The Park is surrounded by residents of five boroughs, and its future should be planned with the full participation of the local community and the neighbouring boroughs. While regeneration of certain areas near to the Park is a desirable objective, this should not be attained at the expense of the Park itself. An environmentally sensitive treatment of the Park will itself produce regeneration benefits, being an attractor of neighbouring business and residential uses.
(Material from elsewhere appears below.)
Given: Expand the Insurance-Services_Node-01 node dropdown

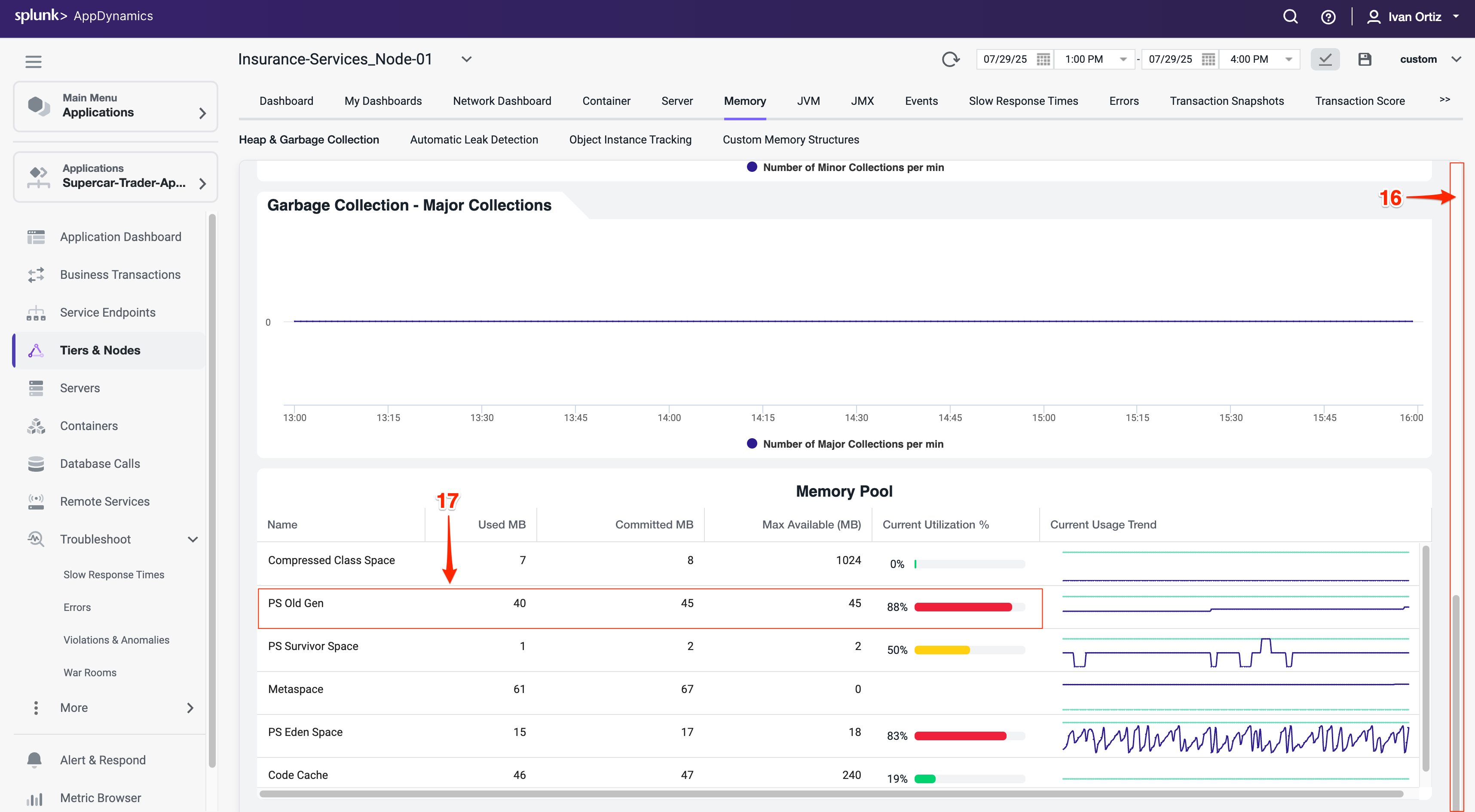Looking at the screenshot, I should click(467, 59).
The wording is intended to make a statement regarding the Park's importance on a number of levels. First, it is a national heritage asset. Second it is of national importance as a sporting asset, albeit in a declining facility. Thirdly, it is an important open space for Londoners, being the only Grade II* listed park in South East London. Fourthly, it is a highly prized local resource, which the community has striven very hard to maintain. It is a complex park, which has suffered from neglect and fragmentation in the past. The opportunity should now be taken to include broad guidance for its future regeneration. To fail to do so is to waste an opportunity.
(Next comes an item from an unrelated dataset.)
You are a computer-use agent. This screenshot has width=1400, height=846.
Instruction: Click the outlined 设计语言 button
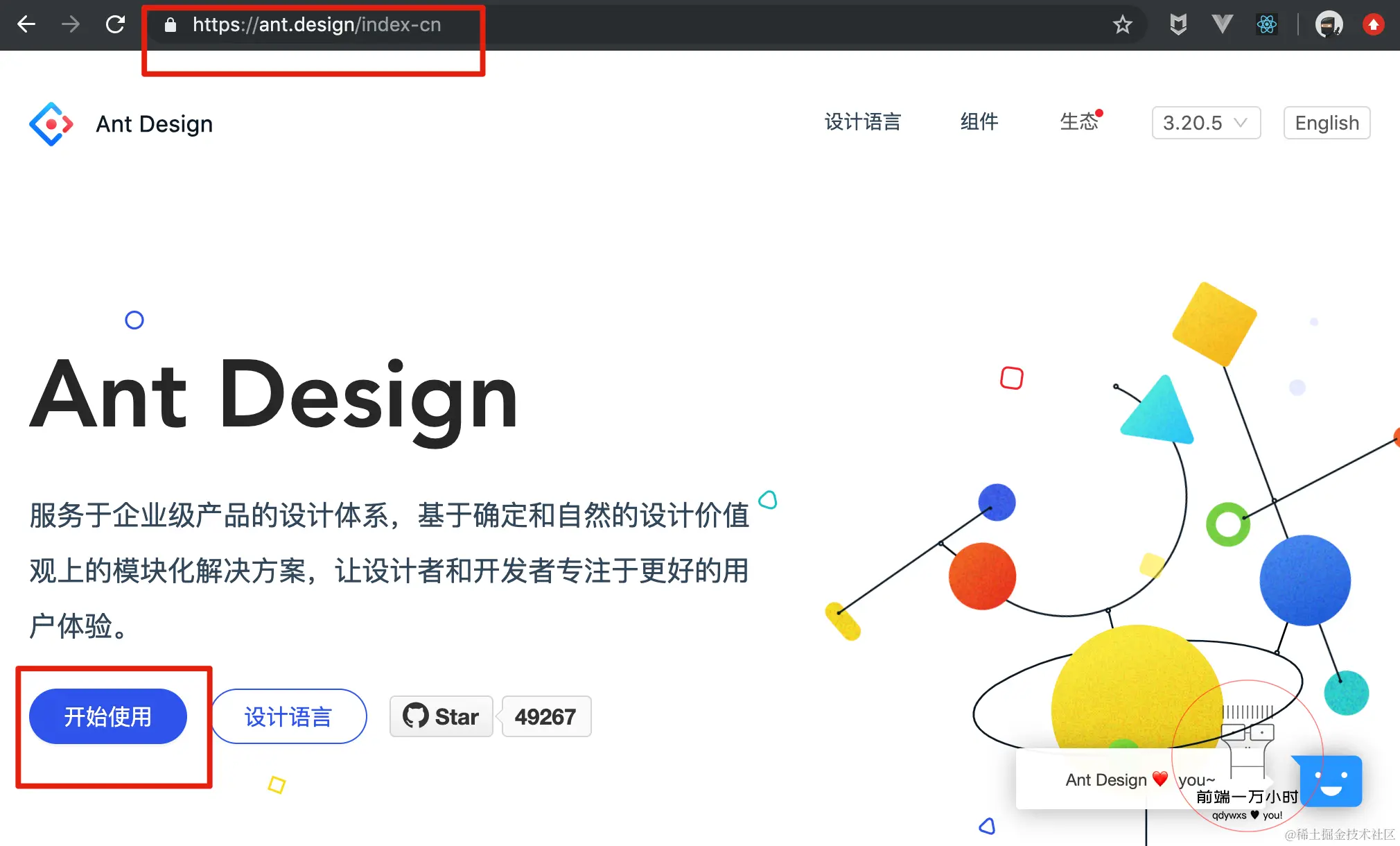point(288,716)
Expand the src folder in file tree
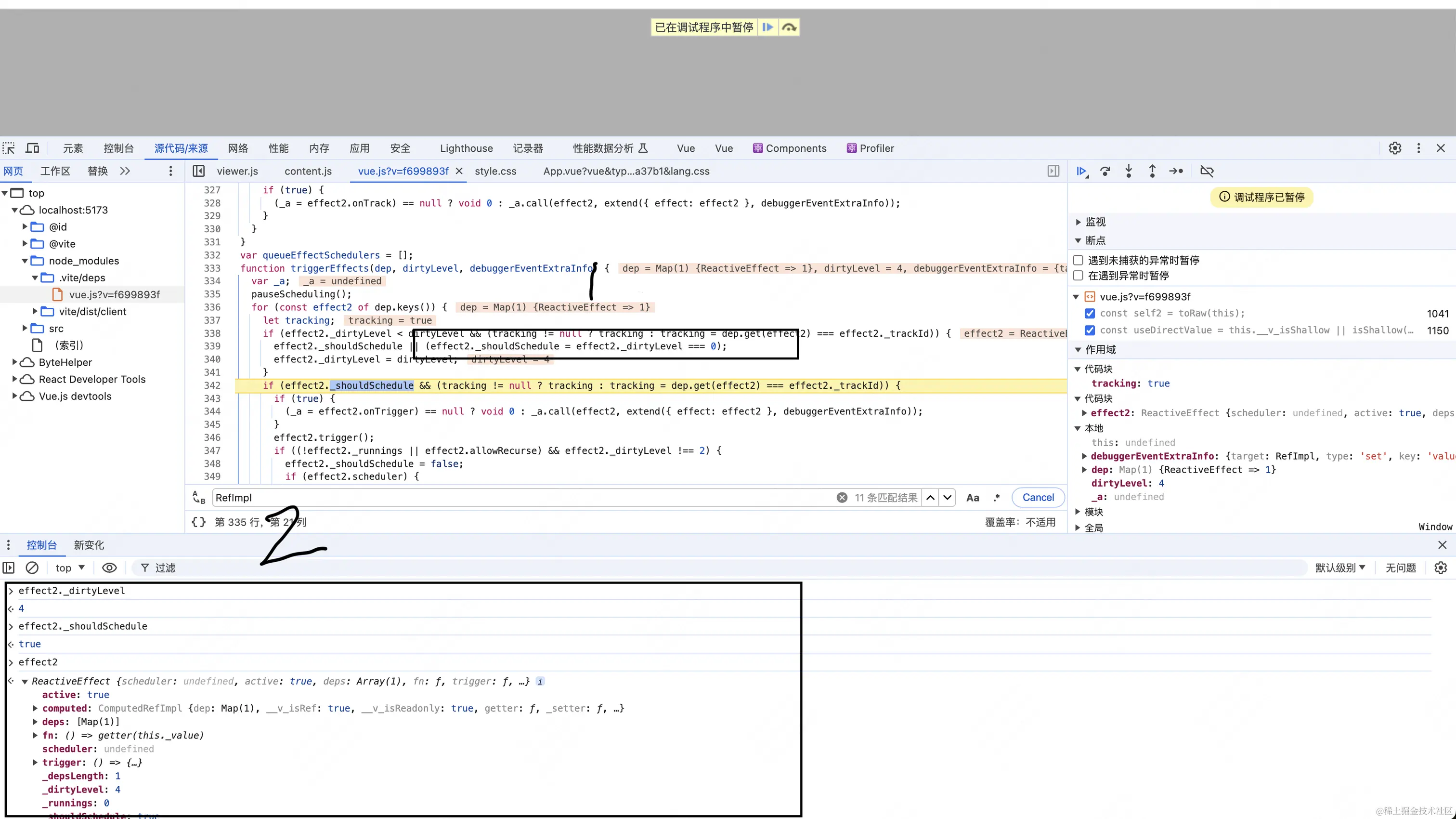Screen dimensions: 1456x819 25,328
Bromley has elected to make no statement about the Park in the Plan, save a passing reference in paragraph 3.7, and of course the site designations for the top site and the National Sports Centre, neither of which reflect the open space or heritage values of the Park. A Park of this importance frankly deserves something by way of reference, if not guidance and leadership, in the statutory plan for the Borough.
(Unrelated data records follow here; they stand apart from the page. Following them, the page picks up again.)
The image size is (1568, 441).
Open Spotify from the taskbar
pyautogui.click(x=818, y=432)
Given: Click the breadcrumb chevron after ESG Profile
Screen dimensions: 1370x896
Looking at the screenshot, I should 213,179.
Bromley's reasons for not making such a statement are that the future of the Park is protected by the policies in the Plan and that objectives should not be set out for one specific site. This does not stand up to scrutiny. First, the Green Book itself makes it clear that development plans may make proposals for specific sites, and of course they frequently do. Second, what is suggested is not a development proposal but some clear guidance for future development proposals for what is an extremely important site. Third, the 1994 UDP did include a strategic statement for Crystal Palace (page 54). The change of tack between that Plan and this is inexplicable. Fourth, even in this Plan, Bromley include strategic statements, for example in relation to Biggin Hill Airport (see Second Draft UDP page 17) and Ravensbourne College (Pre-Inquiry changes para 8.18b). Most strikingly, text is included in relation to the National Sports Centre - see para 8.18a of Second Deposit Draft. Given the recent history of conflict regarding this Park, which has spawned many legal actions, tens of thousands of hours of community and local government time and millions of wasted pounds, the opportunity should now be taken to set out a broad list of parameters, along the lines of those I suggest above. I am not aware that Bromley actually objects to any of them, rather than to the principle of having them in the Plan. If the objection is as to the principle of its inclusion rather than its content, I would submit that the development plan is an intrinsically appropriate location to reassert the guiding principles in relation to this strategic park. If the objection is that it belongs in Part II of the Plan rather than Part I, I would observe that Biggin Hill's guidance is in Part I, but if it is thought that it belongs better in Part II, I would not oppose that.


As a subsidiary matter, paragraph 3.7 introduces Crystal Palace Park by a sidewind, which the Council has signalled it wishes to maintain. I would argue that if the Park is worth dealing with, it is worth dealing with it properly, by recognising its special status for Londoners and the nation.